▶ **WHAT THE EXERCISE ASKS**
Copy the lines of the records below word for word, starting at the line containing "Click the volleyball" and ending at the line containing "pos(445,522)".

▶ **Element and text position data**
......

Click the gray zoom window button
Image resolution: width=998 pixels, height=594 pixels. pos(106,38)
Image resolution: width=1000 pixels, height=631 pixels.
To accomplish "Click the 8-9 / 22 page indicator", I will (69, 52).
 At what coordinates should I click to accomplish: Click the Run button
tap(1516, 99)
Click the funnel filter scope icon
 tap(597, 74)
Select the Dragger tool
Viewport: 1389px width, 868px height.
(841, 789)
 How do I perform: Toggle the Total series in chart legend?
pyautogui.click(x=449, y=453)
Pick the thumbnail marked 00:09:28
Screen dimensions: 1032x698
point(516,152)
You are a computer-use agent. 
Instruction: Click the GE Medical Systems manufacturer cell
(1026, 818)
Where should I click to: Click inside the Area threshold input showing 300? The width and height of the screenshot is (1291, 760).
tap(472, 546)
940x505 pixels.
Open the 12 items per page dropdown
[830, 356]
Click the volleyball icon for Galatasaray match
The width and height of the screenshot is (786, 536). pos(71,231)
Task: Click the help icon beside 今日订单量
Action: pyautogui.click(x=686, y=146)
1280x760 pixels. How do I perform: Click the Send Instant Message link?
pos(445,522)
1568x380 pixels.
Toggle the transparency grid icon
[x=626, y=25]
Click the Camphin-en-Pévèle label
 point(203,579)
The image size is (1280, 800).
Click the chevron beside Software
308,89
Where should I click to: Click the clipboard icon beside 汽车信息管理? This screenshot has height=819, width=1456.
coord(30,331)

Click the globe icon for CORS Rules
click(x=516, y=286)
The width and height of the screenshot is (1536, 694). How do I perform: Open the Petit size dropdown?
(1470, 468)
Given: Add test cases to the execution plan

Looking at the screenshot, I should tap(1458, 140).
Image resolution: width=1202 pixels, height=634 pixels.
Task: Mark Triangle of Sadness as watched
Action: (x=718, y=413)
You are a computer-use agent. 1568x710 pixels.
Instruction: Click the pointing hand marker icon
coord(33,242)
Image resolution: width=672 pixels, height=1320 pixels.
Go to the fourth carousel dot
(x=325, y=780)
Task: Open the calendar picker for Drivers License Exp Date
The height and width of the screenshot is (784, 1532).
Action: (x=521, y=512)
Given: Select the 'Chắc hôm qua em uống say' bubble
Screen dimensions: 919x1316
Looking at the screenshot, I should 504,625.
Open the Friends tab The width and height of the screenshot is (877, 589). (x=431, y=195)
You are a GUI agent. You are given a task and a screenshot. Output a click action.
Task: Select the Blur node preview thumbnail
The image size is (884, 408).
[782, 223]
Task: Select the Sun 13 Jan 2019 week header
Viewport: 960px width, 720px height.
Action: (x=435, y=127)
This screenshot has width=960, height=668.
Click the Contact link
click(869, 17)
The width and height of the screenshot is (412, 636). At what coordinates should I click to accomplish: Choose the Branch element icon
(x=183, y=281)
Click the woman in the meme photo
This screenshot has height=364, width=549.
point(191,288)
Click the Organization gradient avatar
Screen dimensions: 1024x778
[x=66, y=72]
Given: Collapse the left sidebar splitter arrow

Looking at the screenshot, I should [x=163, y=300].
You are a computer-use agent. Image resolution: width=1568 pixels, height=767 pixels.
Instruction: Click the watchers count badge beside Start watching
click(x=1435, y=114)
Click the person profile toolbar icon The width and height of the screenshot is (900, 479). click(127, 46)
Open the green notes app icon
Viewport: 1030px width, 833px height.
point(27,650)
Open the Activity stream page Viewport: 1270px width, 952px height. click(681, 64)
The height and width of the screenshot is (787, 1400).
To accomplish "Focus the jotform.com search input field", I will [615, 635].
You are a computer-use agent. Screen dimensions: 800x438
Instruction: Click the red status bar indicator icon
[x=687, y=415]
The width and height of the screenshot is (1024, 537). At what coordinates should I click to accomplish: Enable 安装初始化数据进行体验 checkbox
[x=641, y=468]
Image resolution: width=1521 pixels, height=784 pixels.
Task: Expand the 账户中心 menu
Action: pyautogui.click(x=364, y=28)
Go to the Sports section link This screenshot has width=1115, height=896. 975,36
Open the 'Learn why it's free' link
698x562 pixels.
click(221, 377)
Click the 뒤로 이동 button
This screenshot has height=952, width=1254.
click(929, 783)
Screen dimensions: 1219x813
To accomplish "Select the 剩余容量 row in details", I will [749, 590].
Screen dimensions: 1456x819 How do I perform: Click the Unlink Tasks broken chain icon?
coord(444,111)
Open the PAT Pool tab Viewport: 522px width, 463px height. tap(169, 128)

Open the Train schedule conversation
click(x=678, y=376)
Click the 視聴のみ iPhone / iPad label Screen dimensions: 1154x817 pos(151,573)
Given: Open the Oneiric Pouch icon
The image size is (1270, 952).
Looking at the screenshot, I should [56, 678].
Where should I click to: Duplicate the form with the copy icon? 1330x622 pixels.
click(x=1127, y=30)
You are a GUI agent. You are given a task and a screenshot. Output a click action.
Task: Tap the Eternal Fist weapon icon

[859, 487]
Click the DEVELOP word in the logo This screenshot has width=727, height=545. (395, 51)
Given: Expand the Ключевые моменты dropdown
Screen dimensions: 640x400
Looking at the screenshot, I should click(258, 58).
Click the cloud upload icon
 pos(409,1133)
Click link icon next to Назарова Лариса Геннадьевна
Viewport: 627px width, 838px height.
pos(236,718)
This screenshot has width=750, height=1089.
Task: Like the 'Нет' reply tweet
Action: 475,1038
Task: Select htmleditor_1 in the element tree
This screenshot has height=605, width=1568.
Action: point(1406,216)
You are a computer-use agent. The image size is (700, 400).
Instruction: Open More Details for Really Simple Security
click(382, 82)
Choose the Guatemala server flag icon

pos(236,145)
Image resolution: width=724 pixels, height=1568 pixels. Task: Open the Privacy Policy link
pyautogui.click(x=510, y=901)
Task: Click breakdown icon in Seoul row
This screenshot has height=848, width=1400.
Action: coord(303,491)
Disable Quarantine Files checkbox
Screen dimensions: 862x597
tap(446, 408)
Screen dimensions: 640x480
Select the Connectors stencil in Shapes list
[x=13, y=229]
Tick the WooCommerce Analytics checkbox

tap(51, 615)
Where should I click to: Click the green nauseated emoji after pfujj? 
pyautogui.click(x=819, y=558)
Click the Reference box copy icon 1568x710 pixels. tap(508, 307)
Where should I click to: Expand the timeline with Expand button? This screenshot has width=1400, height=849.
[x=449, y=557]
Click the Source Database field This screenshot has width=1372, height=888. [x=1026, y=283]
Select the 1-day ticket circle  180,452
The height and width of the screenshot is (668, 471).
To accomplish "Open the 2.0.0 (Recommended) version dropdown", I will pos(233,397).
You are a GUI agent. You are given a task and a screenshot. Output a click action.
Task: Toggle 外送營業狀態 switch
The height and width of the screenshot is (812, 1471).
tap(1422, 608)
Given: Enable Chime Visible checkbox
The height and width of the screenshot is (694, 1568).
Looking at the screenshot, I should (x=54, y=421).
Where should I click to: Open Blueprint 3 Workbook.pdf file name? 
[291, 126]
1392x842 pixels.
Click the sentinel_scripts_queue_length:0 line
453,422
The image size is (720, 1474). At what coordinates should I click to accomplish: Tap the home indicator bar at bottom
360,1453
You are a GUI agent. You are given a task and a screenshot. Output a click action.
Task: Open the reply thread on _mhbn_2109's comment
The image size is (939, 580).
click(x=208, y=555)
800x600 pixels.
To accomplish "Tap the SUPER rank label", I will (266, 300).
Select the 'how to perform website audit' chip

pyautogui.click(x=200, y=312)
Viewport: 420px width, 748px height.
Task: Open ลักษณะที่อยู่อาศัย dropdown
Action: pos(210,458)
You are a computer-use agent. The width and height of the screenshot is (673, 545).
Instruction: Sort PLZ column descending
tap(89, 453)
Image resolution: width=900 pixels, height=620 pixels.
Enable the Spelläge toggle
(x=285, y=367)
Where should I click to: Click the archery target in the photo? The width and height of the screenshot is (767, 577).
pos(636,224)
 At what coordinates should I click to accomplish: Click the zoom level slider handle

......

▶ **THE SOLUTION**
Click the volleyball icon for Galatasaray match
The width and height of the screenshot is (786, 536). pos(71,231)
Task: Click the help icon beside 今日订单量
Action: pyautogui.click(x=686, y=146)
1280x760 pixels. How do I perform: Click the Send Instant Message link?
pos(445,522)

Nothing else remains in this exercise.